La nouvelle procédure budgétaire induite par l’introduction de l’état prévisionnel des dépenses et des recettes (EPRD)

Les ESMS soumis aux CPOM obligatoires régis par l’article L313-12-IV-ter et L313-12-2 du Casf doivent mettre en place un EPRD en vertu de l’article R314-3 du Casf lequel dispose :

 « I bis.-1° L’obligation de transmission d’un budget prévisionnel à l’autorité de tarification au plus tard le 31 octobre de l’année qui précède celle à laquelle il se rapporte n’est pas applicable aux établissements et services qui relèvent d’un état des prévisions de recettes et de dépenses en application du IV ter de l’article L. 313-12 ou de l’article L. 313-12-2. Pour ces établissements et services, les modalités et délais de transmission sont précisés à l’article R. 314-210 ».

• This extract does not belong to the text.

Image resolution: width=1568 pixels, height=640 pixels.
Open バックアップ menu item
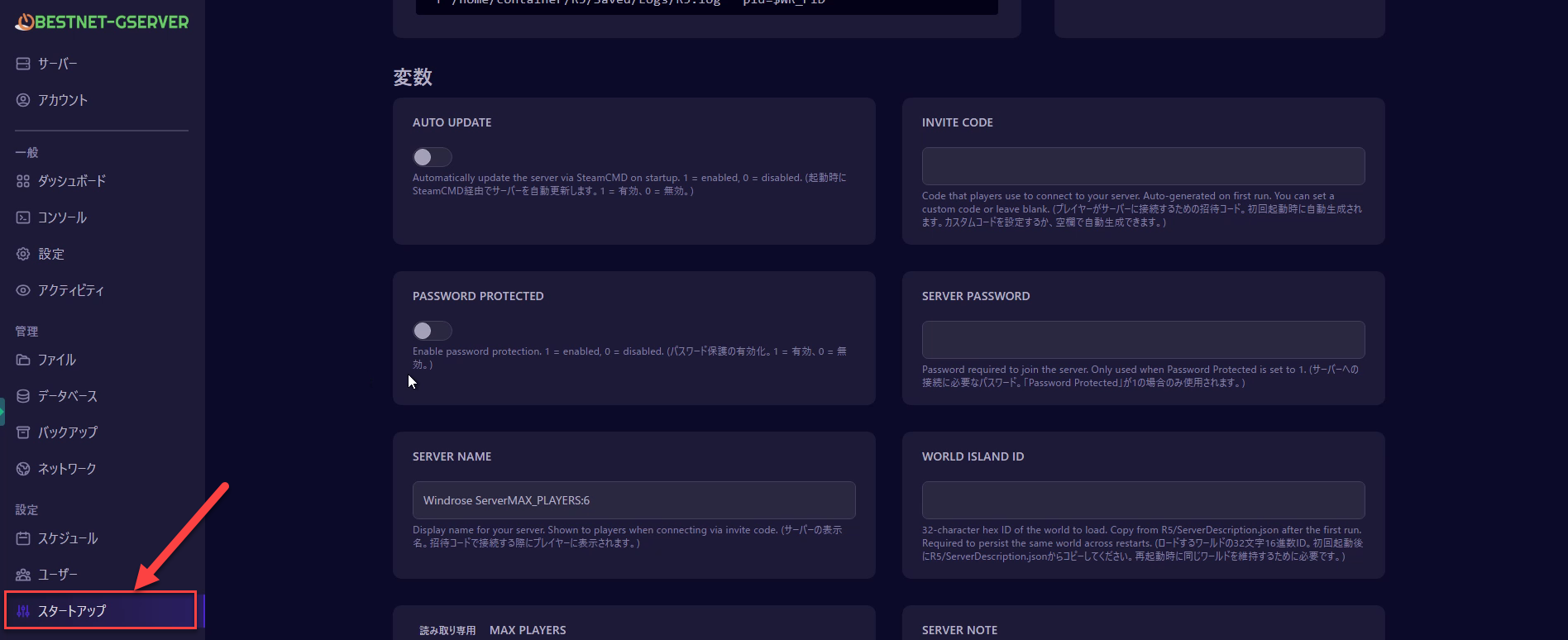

L’EPRD vient profondément modifier la procédure budgétaire :

  Procédure budgétaire classique

  Procédure sous EPRD

La procédure part des demandes du gestionnaire :

  • Propositions budgétaires ;
  • Envoi des propositions budgétaires avant le 31 octobre de l’année qui précède celle donnant lieu à tarification ;
  • Procédure contradictoire ;
  • Fixation des tarifs ;
  • Compte-administratif et rapport d’activité.(R314-49 et 50)

 

La procédure part de l’activité envisagée et acceptée et du contenu du CPOM obligatoire :

  • Envoi, par le gestionnaire, avant le 31 octobre de l’année précédant l’exercice concerné, d’un tableau relatif à l’activité prévisionnelle ;
  • Notification des produits de la tarification (ressources) aux organismes gestionnaires par la ou les autorités de tarification ;
  • Transmission de l’EPRD ;
  • Approbation de l’EPRD par la ou les autorités de tarification ;
  • A la clôture de l’exercice, il est élaboré un état réalisé des recettes et des dépenses (ERRD) transmis à l’autorité au plus tard le 30 avril de l’exercice qui suit.